How I Spent My Summer Vacation

For most college students, the end of summer vacation comes once school starts in the fall. For the past few years, mine has officially concluded at the ending of Suns training camp. With the team ready to tip-off the regular season tonight in Seattle, I guess I’m a little late hitting the books.

Among the highlights of the offseason was the luncheon for Suns Chairman Jerry Colangelo. 

(NBAE Photos)

Having been a college student now for what seems like 35 years, it seems like I find myself learning more outside of the classroom than inside it. Not to take away from the importance of school, but my job with the Suns has taught me much more about journalism, videography and life itself.

Take this past summer for example:

READING – didn’t do as much of it as I’d have liked, but that usually ends up being the case for me over the summer. I read a couple of novels (counting CliffsNotes), some Suns blogs and of course, comic books.

WRITING – for the Suns I did quite a bit. When the organization drafted Wisconsin’s Alando Tucker, I had the opportunity to discuss the move with not only Tucker, but new General Manager Steve Kerr and Head Coach Mike D’Antoni. Both are confident the guard has plenty of potential, not only for his ability on the offensive end of the floor, but his ability to “badger” opponents on defense as well. What the front office like best is the fact both he and second-round pick DJ Strawberry have plenty of collegiate experience.

PROVIDED INFORMATION:
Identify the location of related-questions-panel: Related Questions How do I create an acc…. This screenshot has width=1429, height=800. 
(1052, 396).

* * *

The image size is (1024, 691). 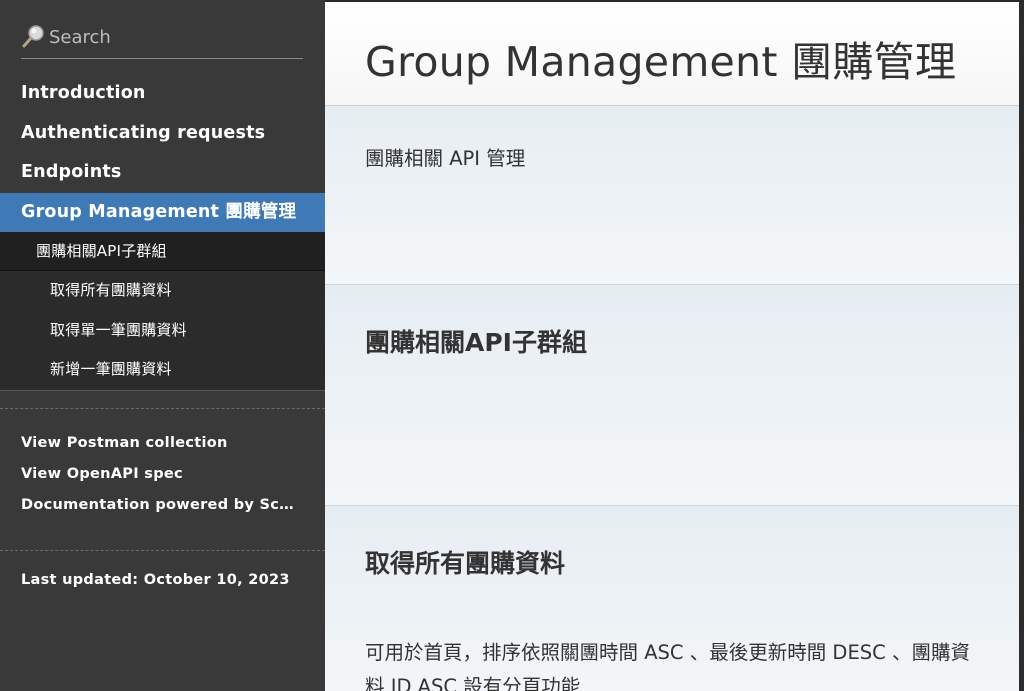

---

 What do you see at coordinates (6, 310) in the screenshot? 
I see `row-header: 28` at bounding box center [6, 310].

WORK INSTRUCTIONS: Copy everything from "Take this past" down to "of collegiate experience." in the summer vacation text, word for word.

RESULT OF THIS EXERCISE:
Take this past summer for example:

READING – didn’t do as much of it as I’d have liked, but that usually ends up being the case for me over the summer. I read a couple of novels (counting CliffsNotes), some Suns blogs and of course, comic books.

WRITING – for the Suns I did quite a bit. When the organization drafted Wisconsin’s Alando Tucker, I had the opportunity to discuss the move with not only Tucker, but new General Manager Steve Kerr and Head Coach Mike D’Antoni. Both are confident the guard has plenty of potential, not only for his ability on the offensive end of the floor, but his ability to “badger” opponents on defense as well. What the front office like best is the fact both he and second-round pick DJ Strawberry have plenty of collegiate experience.